Леночка царапала мне лицо и шею, одновременно стараясь выклевать мои глаза, что у нее никак не получалось: все-таки она была еще не птица.

Но что самое жуткое — при этом она пронзительно, как сорока, стрекотала.

И это был не просто стрекот, это была членораздельная речь.

После долгой борьбы мне удалось обхватить ее за плечи. Тело Леночки было нечеловечески горячим. Она трепыхалась, пытаясь вырваться, но безуспешно.

Я поднял ее на руки и выпустил в раскрытое окно. Она взвилась под самый купол и, всё еще продолжая гневно стрекотать, исчезла в темноте.

82

— Что у тебя там происходит? — спросила через стенку Соня. — Какая-то бурная социальная жизнь

— Да никакой жизни нет, — с досадой ответил я, закрывая окно.

Эта мне дружеская забота: не дают человеку побыть наедине со своими мыслями. Вздумали круглосуточно меня опекать.

— У тебя всё в порядке? — допытывалась Соня.

— В абсолютном. Ты чего не спишь?

— Вот нахал! — удивилась Соня. — Сам же разбудил меня своей дистанционкой.

— Меня тоже разбудили, — хладнокровно соврал я. — Это Малинин бесчинствует.

Но Соня не поверила.

— Нет, Алёша, это был ты. И врать ты никогда не научишься.

— Хорошо, это был я. Хотел мысленно чмокнуть тебя в щечку.

Я отлично знал, что такие шуточки выводят Софью из себя. Еще бы: она в другого влюблена и будет век ему верна.

Но на этот раз Соня даже не рассердилась.

— А потом я слышала какие-то жуткие звуки, — проговорила она. — Вроде птица пролетела, очень большая. И так громко щебетала.

— Это была не птица. Здесь нет никаких птиц, и ты об этом прекрасно знаешь.

— А кто же тогда?

— Это был я.

— Ты летать научился?

— Нет, щебетать.

— Зачем?

— Я учу язык кьоса.

— Какой язык? — переспросила Соня.

— Кьоса. Это такой южноафриканский язык. Там надо щелкать языком и свистеть. Вот — стою у раскрытого окна — и свищу. Могу и тебя научить.

— Спасибо, не надо.

Мы помолчали.

— Скажи мне, Софья, — осторожно спросил я, — ты хотела бы стать птицей?

— Зачем? — удивилась Соня. — Мне и так хорошо.

Понятненько.

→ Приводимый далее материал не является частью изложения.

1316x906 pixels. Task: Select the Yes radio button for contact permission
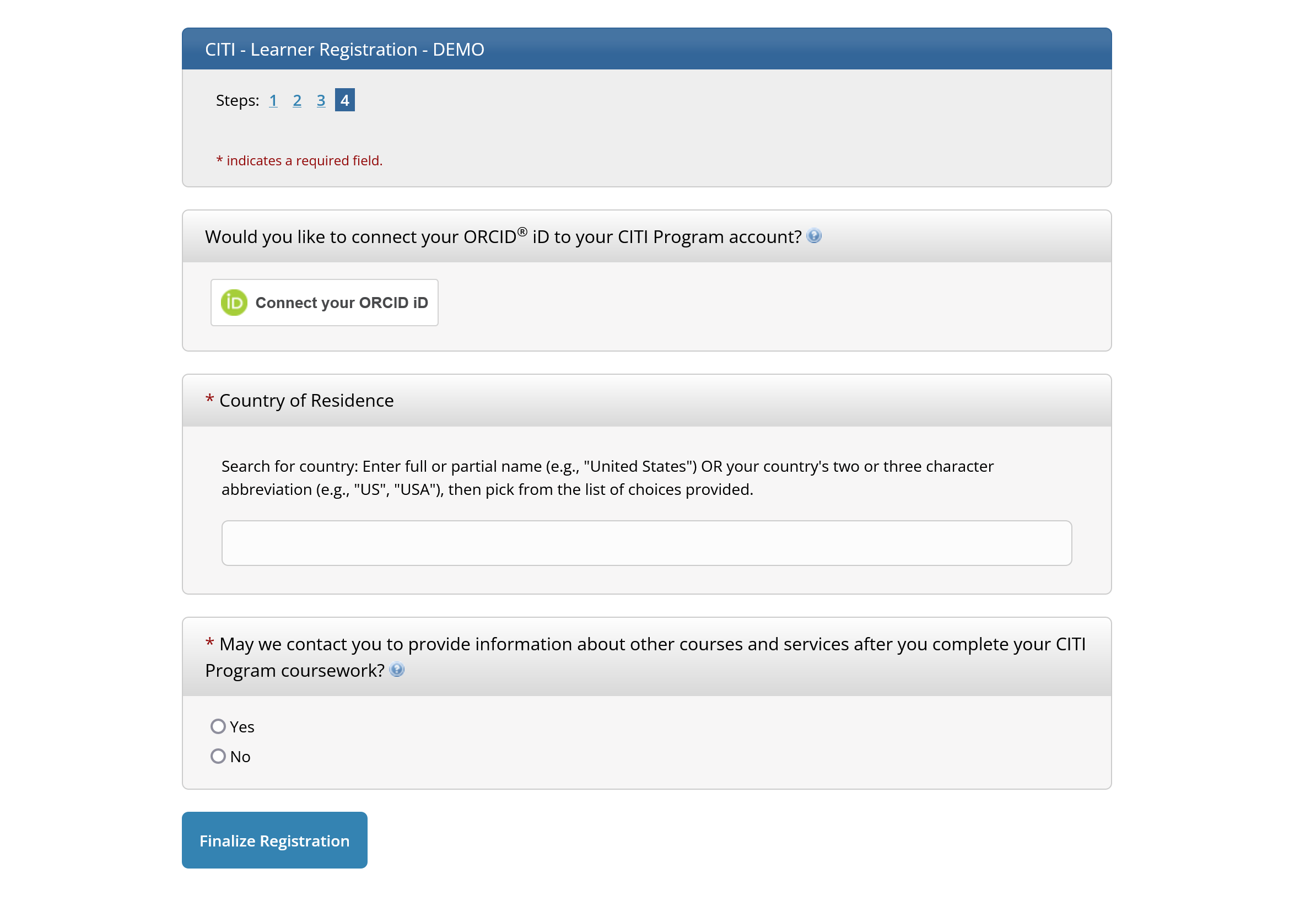(x=218, y=726)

Значит, эта еще не догадалась.

— Мне тоже хорошо, — сказал я. — Спокойной ночи.

— Все такие оригинальные, — обиженно ответила Соня и отключилась.

Я подошел к зеркалу. Лицо у меня было покрыто жуткими царапинами, как будто я делал себе боевую татуировку. Надо было залечить раны, и я примерно знал, как это делается, но времени на терапию не оставалось.

Я закрыл дверь на задвижку, сел к журнальному столику и набрал номер гражданина Егорова Егора Егоровича.

83

Была глубокая ночь, но сотрудники ИКИ по ночам не спят, это общеизвестно.

Густой мужской бас отозвался:

— Егоров у аппарата.

Голос был настолько человеческий, настолько не-птичий, что я потерял кураж.

Но отступать было невозможно.

— Говорит Алёша Гольцов.

— Рад тебя слышать, Алёша. Что-нибудь случилось?

— Пока еще ничего не случилось.

— Тогда потрудись объяснить, что побудило тебя побеспокоить незнакомого человека в ночное время. Причина должна быть очень веская.